Upon characterizing the nature of the chromatin that forms on telomeres, we realized that, depending on the cell type, the histone methyltransferase SETDB1 was responsible for local heterochromatinization. Counterintuitively, we found that this heterochromatin was permissive to transcription and a recombination based mode of telomere maintenance named ALT (Alternative lenghtening of telomeres), present in a subset of human cancers. We have described these results in 2019 in Science Advances (data presented at the EMBO telomere meeting in 2018, the Cold Spring Harbor Asia Temoere meeting in 2018). These unexpected results opened novel questions: the heterochromatin discovered at telomeres is better known to drive the silencing of some transposable elements in the same cells and therefore we embarked on trying to address the major differences found on SETDB1 controlled telomeres and on SETDB1 controlled transposable elements. We have developped a novel version of a locus specifc chromatin capture approach that allowed us to purify transposable elements of the Intracisternal A PArticle type (IAP). Surprisingly we found that the heterochromatin components at IAP are not much different from the heterochromatin components found at the telomeres with the exception of only a handful factors. We have focused our studies on these factors.

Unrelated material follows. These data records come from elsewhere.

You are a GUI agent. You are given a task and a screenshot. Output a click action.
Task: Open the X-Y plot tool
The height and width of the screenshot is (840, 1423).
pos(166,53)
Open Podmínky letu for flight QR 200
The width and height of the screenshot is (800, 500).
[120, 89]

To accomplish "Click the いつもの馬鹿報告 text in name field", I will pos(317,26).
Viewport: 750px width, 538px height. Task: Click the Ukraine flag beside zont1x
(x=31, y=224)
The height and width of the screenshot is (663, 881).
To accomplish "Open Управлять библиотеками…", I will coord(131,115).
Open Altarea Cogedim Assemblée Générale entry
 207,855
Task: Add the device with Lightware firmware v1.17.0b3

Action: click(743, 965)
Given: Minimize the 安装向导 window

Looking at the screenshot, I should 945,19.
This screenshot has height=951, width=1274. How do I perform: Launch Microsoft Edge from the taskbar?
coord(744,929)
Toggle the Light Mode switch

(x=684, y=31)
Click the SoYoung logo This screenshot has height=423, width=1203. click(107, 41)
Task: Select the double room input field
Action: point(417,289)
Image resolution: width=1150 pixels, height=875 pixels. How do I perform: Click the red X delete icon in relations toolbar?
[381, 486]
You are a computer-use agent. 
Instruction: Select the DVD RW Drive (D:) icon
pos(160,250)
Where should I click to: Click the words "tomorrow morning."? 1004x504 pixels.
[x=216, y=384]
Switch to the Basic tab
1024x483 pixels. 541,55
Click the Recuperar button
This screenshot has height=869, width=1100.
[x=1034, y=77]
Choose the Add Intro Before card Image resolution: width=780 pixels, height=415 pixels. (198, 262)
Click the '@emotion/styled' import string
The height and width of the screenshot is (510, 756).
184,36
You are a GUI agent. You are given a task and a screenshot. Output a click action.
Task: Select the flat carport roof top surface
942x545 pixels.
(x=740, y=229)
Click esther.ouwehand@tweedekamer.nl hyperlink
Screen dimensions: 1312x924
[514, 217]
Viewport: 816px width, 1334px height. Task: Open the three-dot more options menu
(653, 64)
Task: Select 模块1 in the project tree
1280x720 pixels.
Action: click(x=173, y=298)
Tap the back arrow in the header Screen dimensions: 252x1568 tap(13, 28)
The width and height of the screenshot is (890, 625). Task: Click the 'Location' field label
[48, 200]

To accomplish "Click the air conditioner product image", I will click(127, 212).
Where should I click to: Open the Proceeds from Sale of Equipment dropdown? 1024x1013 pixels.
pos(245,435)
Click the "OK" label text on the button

-some are known to be involved in the sensing of abnormal nucleic acid molecules and to trigger an innate immune response. We are currently working on the role of these factors in the control of transposable element chromatin: Mathilde Gauchier presented the first data on this at the Cold Spring Harbor Transposon Meeting in 2018, and I and her have presented our latest data on this at the CHSL Transposon meeting in Oct 2020 and at the MBSJ in October 2021. We are finalizing some experiments to be able to publish these data
-We also developped genome-wide approaches to identify all the chromosomal regions which harbor a heterochromatin which is similar to the one identified at telomeres. We have identified set of ~5,000 domains, which share the same chromatin features as the telomeres and are testing the function of this heterochromatin in the control of gene expression profiles and genome stability. We uncovered that these regions are actually critical locus control regions that are important for cellular identity. This work has been publihsed in Molecular Cell (17 Feb 2022 issue)
-We have also reconstituted a metastable transgene to which heterochromatin can be induced and destroyed very rapidly. While the system works and highlights some differences in the type of heterochromatin that can form on a gene, we have so far, failed to create a transgenic chromatin able of memory (hence original Aim3 has been cancelled)
-Our efforts to induce durable epigenetic changes in the genome by inducing diverse types of stress on stem cells have, for the moment, yielded no clear data: and we therefore decided not to pursue this at the moment.
-Our serendipitous discovery of the mechanisms responsible for t-loop formation at telomeric heterochromatin is the subject of a scientific article under review at Science.